Doc Bernds FutureLab

Will Quantum Computing accelerate the Quantum Grid?

Last week, IBM and the Fraunhofer-Gesellschaft presented Europe's first quantum computer, "Quantum System One", for whose procurement, further development and research around 40 million euros were provided by the federal government and the state of Baden-Württemberg. German Chancellor Angela Merkel also gave a speech at the opening, saying that for her the quantum computer is a "marvel of technology" and essential if Germany is to become globally competitive in this future technology.

(Foto: © IBM Research)

The ultra-fast quantum technology opens up new avenues and opportunities for major future issues, such as climate change and a climate-neutral power supply. And this is precisely where I see strong potential for our Quantum Grid 4.0: Quantum computing opens up a new dimension for the QG 4.0 in terms of its performance. The central operating principle of QG 4.0 is that the energy packages to be transmitted are derived directly from generation and consumption forecasts - for example, weather forecasts. Quantum computing-based weather forecasts will be characterized by higher accuracy and significantly shorter computation time, allowing them to be repeated in much faster time intervals.

Accordingly, quantum computing can bring its power to play, especially in terms of parallelization, in solving the complex optimization task of determining optimal transmission paths for all these packets.

This is particularly noticeable in one aspect: the constantly changing conditions necessitate immediate recalculation of the packet and route determination. These computational processes can then be performed with unprecedented accuracy, adapting the transmission to the changing conditions quasi in real time.

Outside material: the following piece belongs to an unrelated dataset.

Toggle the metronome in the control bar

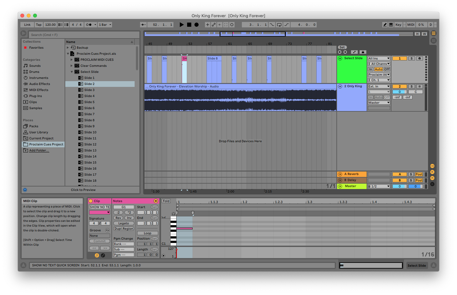[x=89, y=25]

Quantum computing is thus ideally suited to fully exploit the dynamics offered by the active principle of QG 4.0 for an effective Future Energy System.

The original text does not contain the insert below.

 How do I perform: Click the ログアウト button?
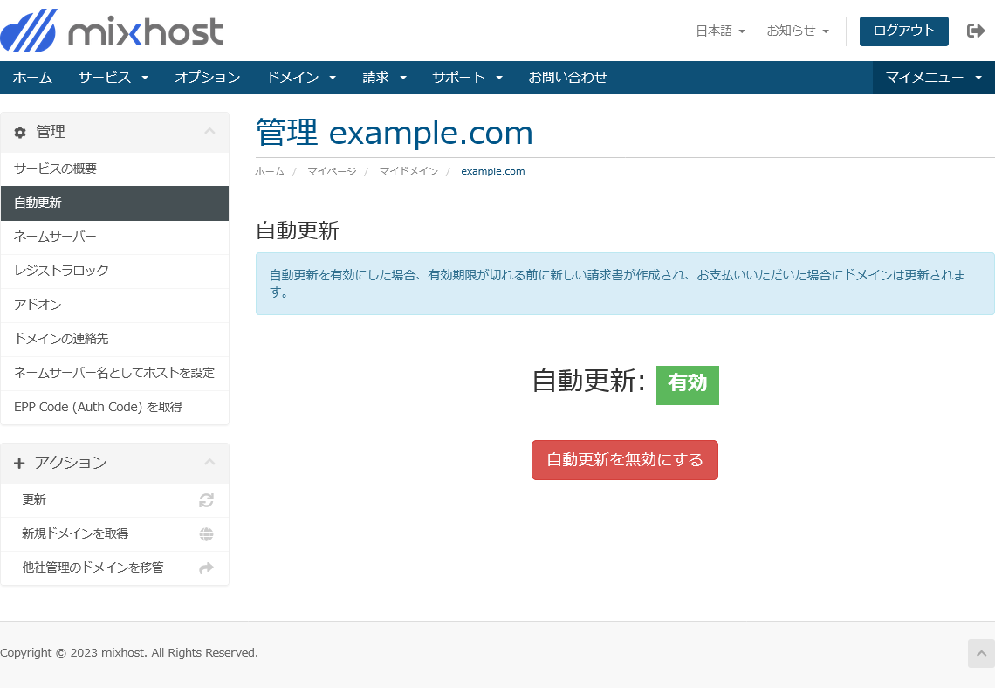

From 2023, companies and research institutions will also be able to use computing units from Quantum System One. For me, quantum computing is a heart affair and I have discussed the potential at several Xyna conferences already - most recently in 2017, when the magic box of quantum physics was one of my main topics. Back then, we already announced that we would keep an eye on the developments, and the launch in Germany brings the possibility of using it well within our reach.